EXERCISE >> In the part of the material that opens with the line containing "Task: Click the Saved link" and closes with the line containing "Action: point(511,62)", change "Saved" to "Archived" and give only those lines again, with nothing else altered. Leave the pictures out.

>> start ROWS

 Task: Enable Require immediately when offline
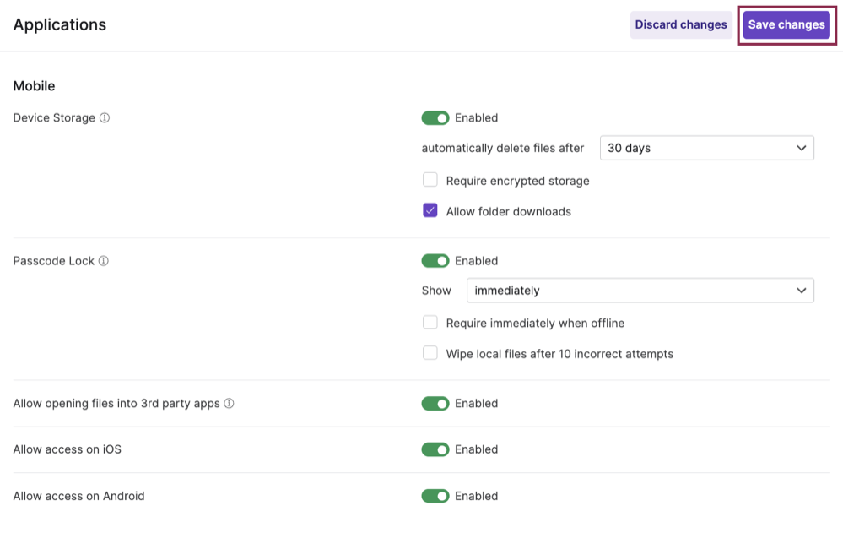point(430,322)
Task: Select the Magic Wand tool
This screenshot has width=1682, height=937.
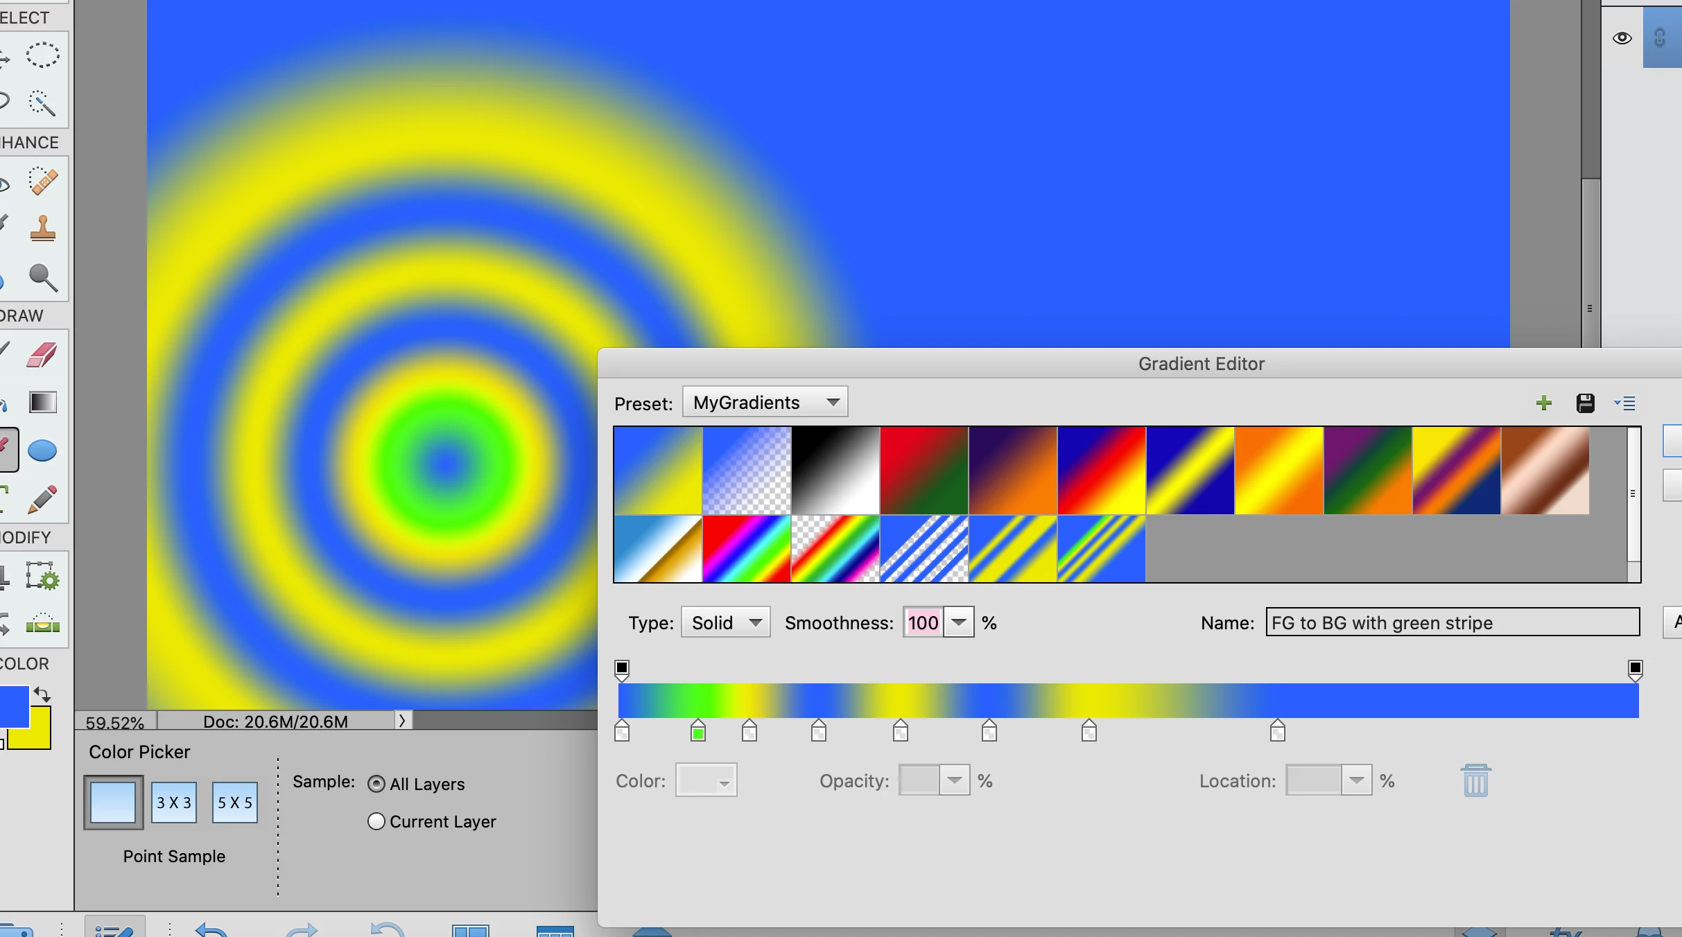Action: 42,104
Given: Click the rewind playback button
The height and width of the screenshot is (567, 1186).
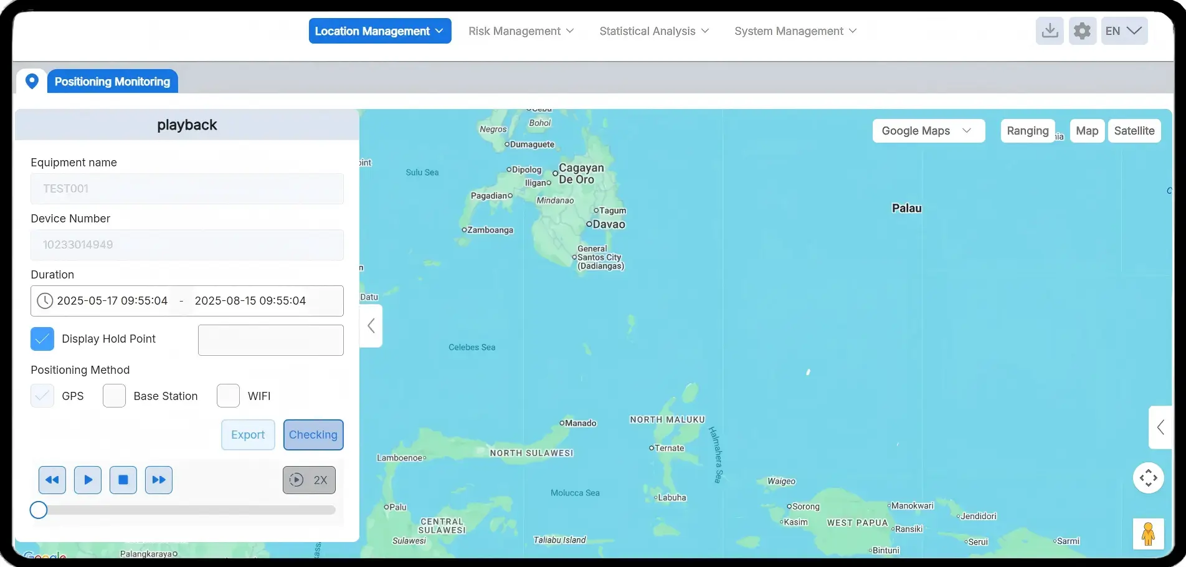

>> end ROWS
>> start ROWS

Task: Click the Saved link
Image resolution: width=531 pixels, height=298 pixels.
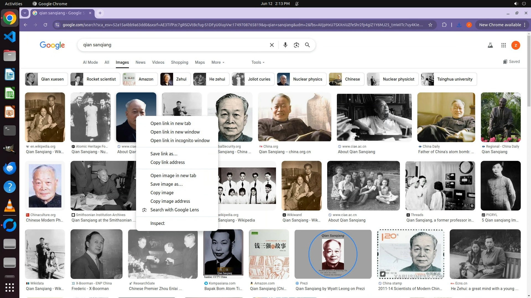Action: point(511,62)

>> end ROWS

RESPONSE TO THIS TASK >>
Task: Click the Archived link
Image resolution: width=531 pixels, height=298 pixels.
Action: point(511,62)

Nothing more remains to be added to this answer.